2. Don’t drive 15 mph over the speed limit. It was by far the most ticketed speeding violation, getting troopers to reach for their citation pads almost 310,000 times in the years studied. That was more than twice as many as were written at 14 mph over. It was also almost 134,000 tickets more than the second-most ticketed speed violation, 16 mph over the limit.
3. Driving 10 mph over the speed limit is another red line for troopers. Troopers wrote more than 77,000 tickets to drivers going 10 mph over, compared to only 8,703 driving at 9 mph over the limit. Almost 60 percent of those tickets were written in a 55 mph speed zone.
4. The 65 mph speed zones yielded the most tickets, with more than 808,000. Second were the 55 mph zones with about 707,000. Together, those two speed limits accounted for more that three out of four speeding tickets written by state troopers.
‘Up to the officer’
Who gets the most tickets? No surprise here: young men.

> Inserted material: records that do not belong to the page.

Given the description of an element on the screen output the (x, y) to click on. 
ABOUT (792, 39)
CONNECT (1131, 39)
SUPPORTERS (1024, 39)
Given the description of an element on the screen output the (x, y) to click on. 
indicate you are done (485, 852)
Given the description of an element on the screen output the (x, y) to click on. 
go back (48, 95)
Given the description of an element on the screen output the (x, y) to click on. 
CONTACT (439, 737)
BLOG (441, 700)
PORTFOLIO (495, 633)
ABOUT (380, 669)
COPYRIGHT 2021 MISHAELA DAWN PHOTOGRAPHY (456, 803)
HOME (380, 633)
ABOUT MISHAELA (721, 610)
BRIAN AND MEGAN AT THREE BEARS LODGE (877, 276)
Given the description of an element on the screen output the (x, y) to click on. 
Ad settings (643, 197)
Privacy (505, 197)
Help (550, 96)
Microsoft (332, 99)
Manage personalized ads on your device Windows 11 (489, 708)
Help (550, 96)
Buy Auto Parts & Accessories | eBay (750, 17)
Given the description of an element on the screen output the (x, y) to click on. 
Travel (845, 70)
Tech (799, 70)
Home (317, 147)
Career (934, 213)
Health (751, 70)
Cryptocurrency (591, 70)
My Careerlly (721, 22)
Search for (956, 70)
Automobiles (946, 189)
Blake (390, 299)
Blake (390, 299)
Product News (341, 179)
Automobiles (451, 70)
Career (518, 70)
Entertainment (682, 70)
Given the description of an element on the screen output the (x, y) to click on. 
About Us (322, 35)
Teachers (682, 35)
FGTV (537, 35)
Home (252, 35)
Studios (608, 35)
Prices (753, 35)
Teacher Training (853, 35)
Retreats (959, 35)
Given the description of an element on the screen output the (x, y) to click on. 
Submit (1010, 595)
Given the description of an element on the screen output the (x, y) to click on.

Men of all ages got almost twice as many tickets as women. Of the 1.96 million tickets with a valid gender entered in the data, men got more than 1.2 million tickets, or 63.3 percent, while women got almost 718,000.
Twenty-year-olds were the most ticketed age, getting almost 80,000 tickets during the six years studied. Coming in second were 21-year-olds, with almost 76,000 speeding tickets, followed by 19-year-olds with 74,575.
Twenty-year-old women also got more tickets than women as a whole. They accounted for 42.5 percent of tickets to 20-year-olds.
Troopers say they are trained to be fair in every way when deciding whether to pull people over, or give them a warning or a ticket.
“Our guys are trained, and our policy is we can’t be biased in any way,” said Wilmington Post Sgt. Cristafi. “We don’t look at age or race or sex. It’s strictly based off of a speeding violation, moving violation or vehicle defect.
“We’re going to issue a citation or a warning. But it’s strictly up to the officer.”
And, Crisafi said, there are differences between troopers.
“It just comes down to officer discretion,” he said. “You’re trying to put yourself in their shoes. Is 10 over too fast? You’re getting there.
“Each officer is going to set their limit. We try to be reasonable. But I might write somebody for 10 over, and the officer right next to me may not.”